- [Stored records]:
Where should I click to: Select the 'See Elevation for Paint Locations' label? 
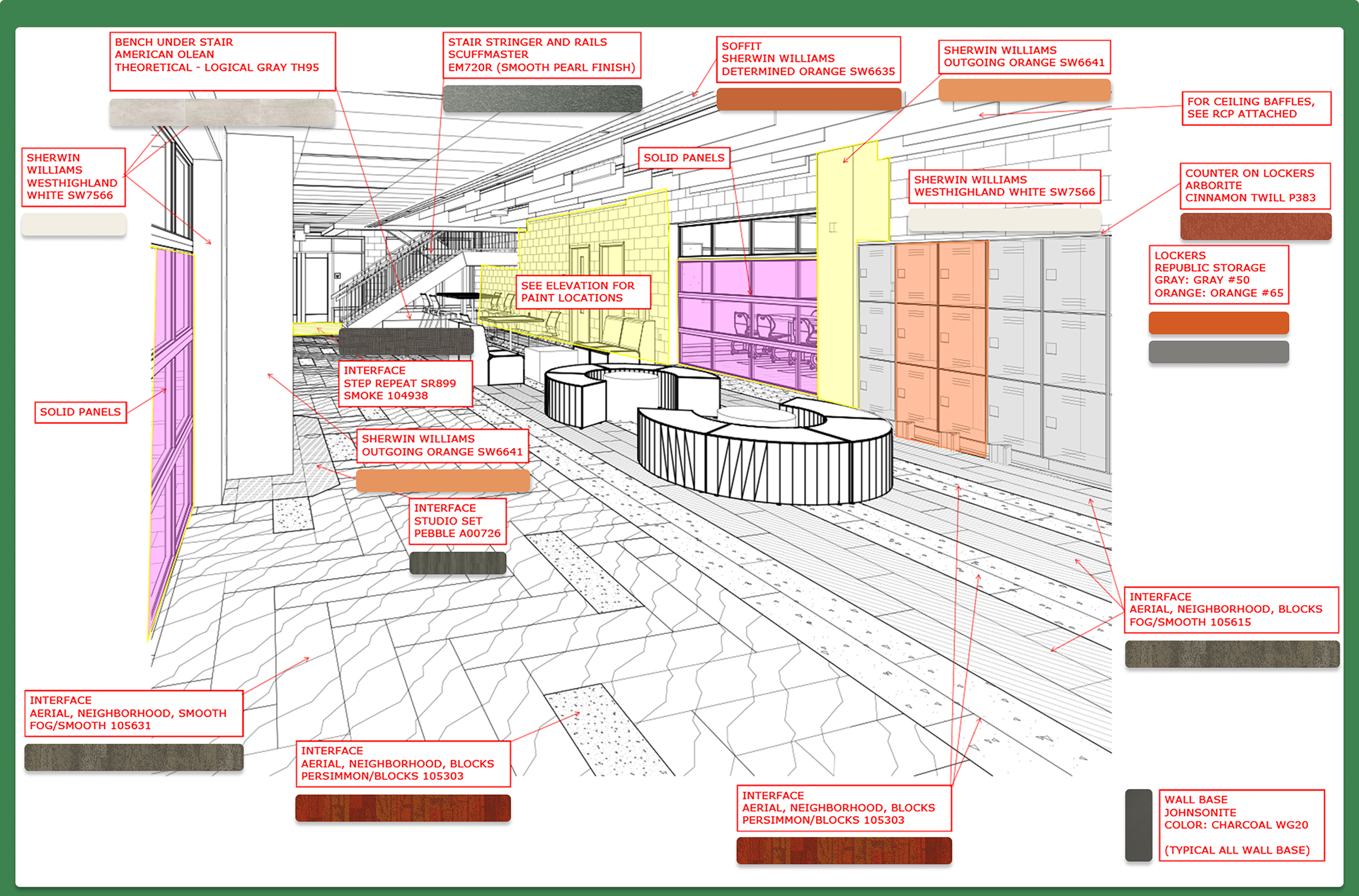583,292
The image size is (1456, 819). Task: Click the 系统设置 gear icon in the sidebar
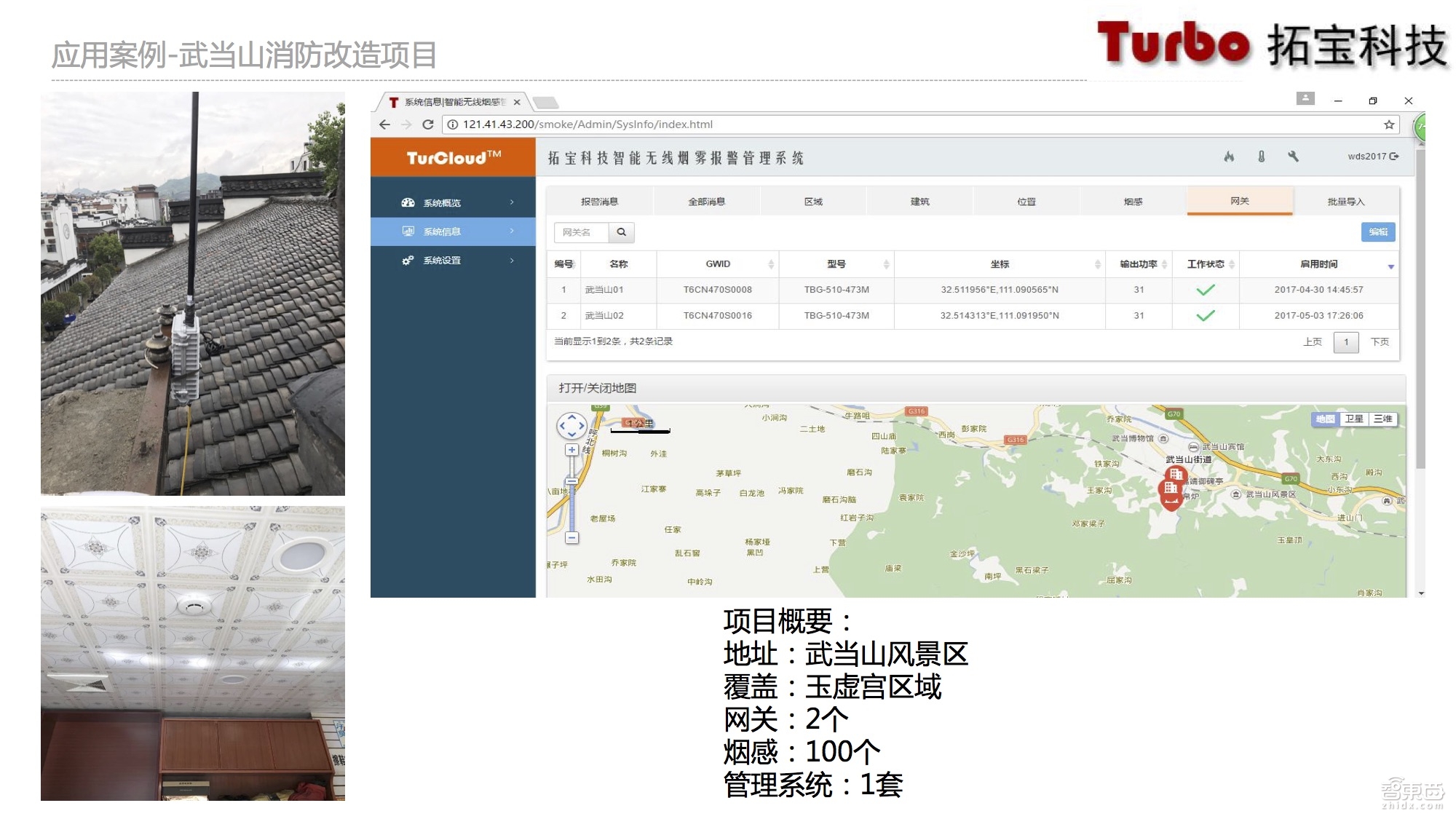(x=406, y=260)
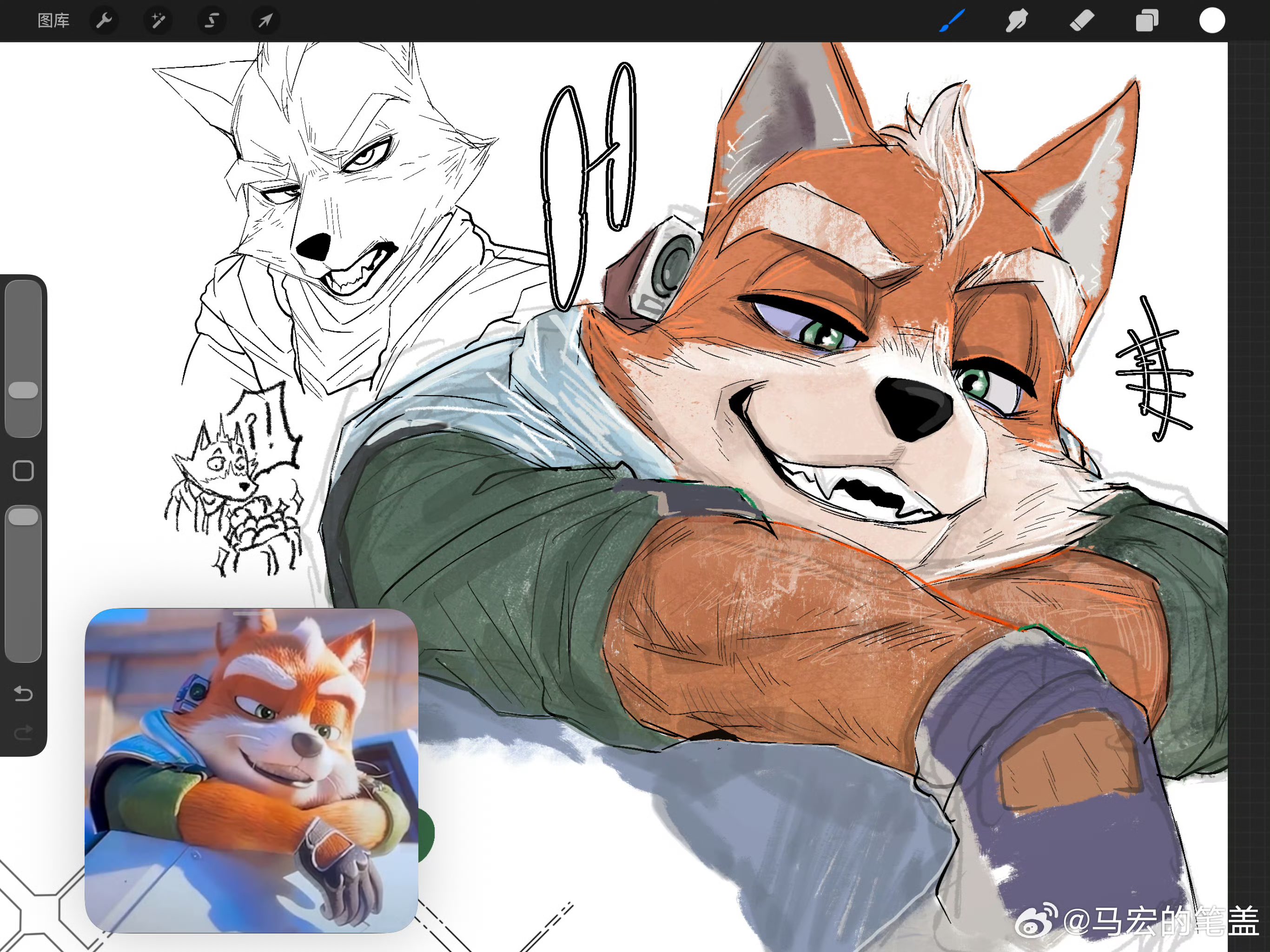Image resolution: width=1270 pixels, height=952 pixels.
Task: Click the undo arrow
Action: click(x=24, y=694)
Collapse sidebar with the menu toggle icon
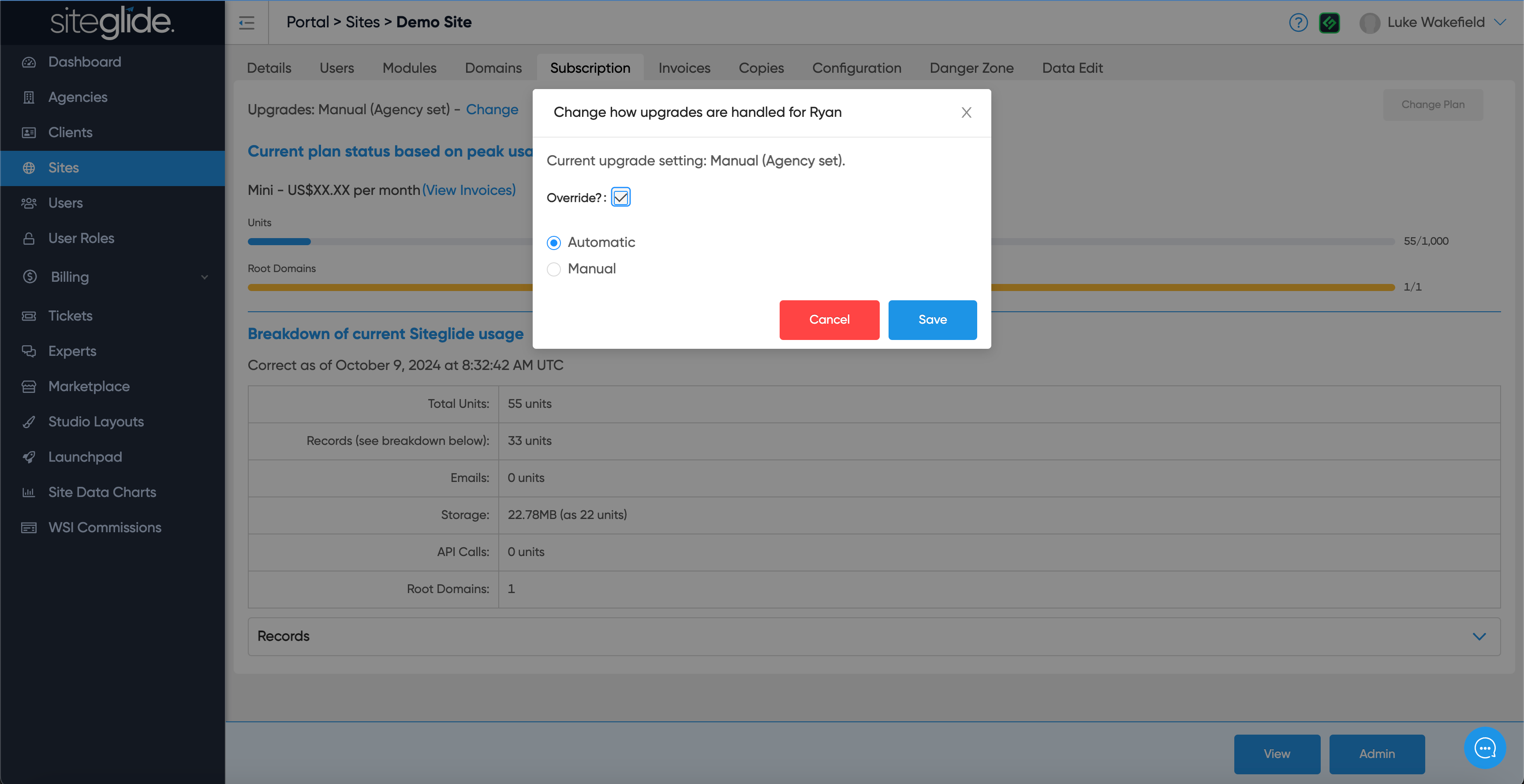The height and width of the screenshot is (784, 1524). 247,22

- [Work required]: Your reply must reproduce all of the entries exactly and contain no pictures.

- [Written solution]:
Where should I click to: Select the 'See Elevation for Paint Locations' label? 
583,292
The image size is (1456, 819). Task: Click the 系统设置 gear icon in the sidebar
(x=406, y=260)
Image resolution: width=1270 pixels, height=952 pixels.
Task: Click the undo arrow
Action: click(x=24, y=694)
Collapse sidebar with the menu toggle icon
The height and width of the screenshot is (784, 1524). 247,22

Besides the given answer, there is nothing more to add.